The Hollywood Daughter

Kate Alcott

March 9, 2017 
The following is from Kate Alcott’s novel, The Hollywood Daughter. Kate Alcott is the pseudonym for journalist Patricia O’Brien, who has written several books, both fiction and nonfiction. As Kate Alcott, she is the author of The Dressmaker (a New York Times bestseller), The Daring Ladies of Lowell, and A Touch of Stardust. She lives in Washington, D.C.

Los Angeles, 1945-46

The cast and crew of The Bells of St. Mary’s transformed Saint Ann’s into something of a fairy-tale place for the brief span of days they were there. I watched the filming as often as I could, any concentration on my classes tossed to the winds. I had to pinch myself more than once. She was here, at a Catholic school, of all places—at my school, gliding down the meandering paths, looking saintly in her black robes.

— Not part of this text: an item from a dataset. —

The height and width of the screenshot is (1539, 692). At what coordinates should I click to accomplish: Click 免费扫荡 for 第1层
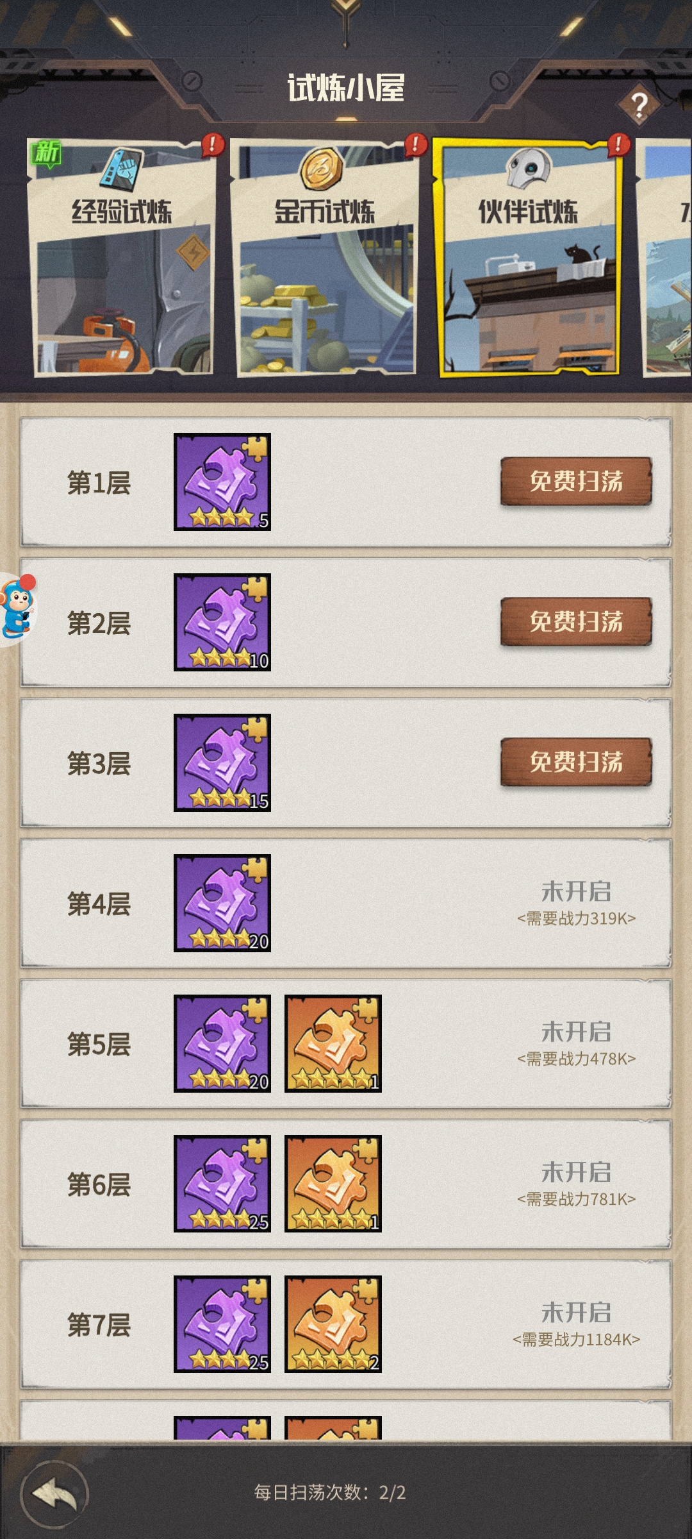click(x=576, y=481)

We were all starstruck, of course. It might have been my imagination, but I thought I saw the real nuns stand straighter, and I could swear a couple of the younger ones were trying to emulate Ingrid’s walk.

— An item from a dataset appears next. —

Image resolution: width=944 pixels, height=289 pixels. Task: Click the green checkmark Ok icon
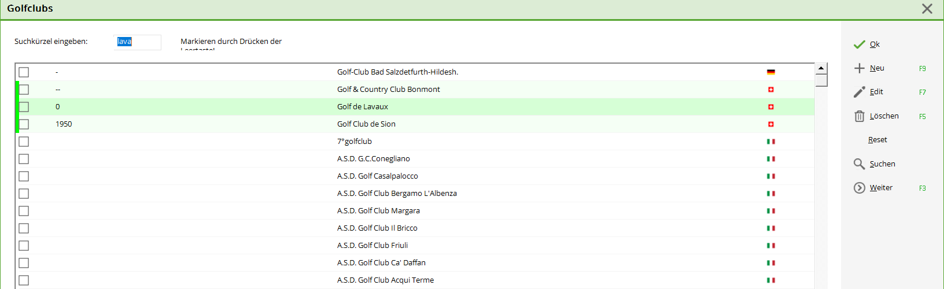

Even Sister Teresa Mary fell under the spell. She was seen several times smiling and nodding as Bing Crosby whiled away the time between takes, unspooling one of his lazy, ambling jokes. He was a languid sort of man, I thought—always smoking his pipe, asking the older girls for a light when it went out, then laughing at their flustered responses.

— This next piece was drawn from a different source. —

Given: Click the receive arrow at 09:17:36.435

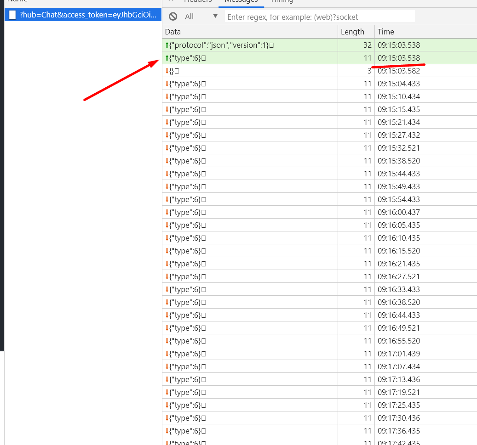Looking at the screenshot, I should (167, 431).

“Oh, of course, you young ladies don’t smoke; I should have known,” he teased, with a knowing wink. Even Sister Teresa Mary smiled. My father said everyone from the studio was under strict orders to cater to her and keep her happy. If she grew restive with the chaos of cables and lighting equipment that seemed—briefly—to devour our school, it could cause trouble.

There was one worrisome moment.

“Doyle is making waves,” Father muttered at the end of the first day of filming. Mother automatically glanced around nervously, even though we were in our house and no one could possibly hear him.

“What’s wrong?” she asked.

“He’s complaining that the nuns didn’t have the right to give permission for the filming—as bishop, only he has the right. We’ve got people over at the chancery showing him the script now. Even the Legion of Decency couldn’t find anything wrong with this one.”

“He just wants his power acknowledged,” Mother said quietly. “To keep movie people a little afraid of him.”

“Very astute, Vannie,” Father said, raising an eyebrow as he looked at her. All was smoothed out by morning, and for a few days, my father glanced at Mother with an extra edge of respect.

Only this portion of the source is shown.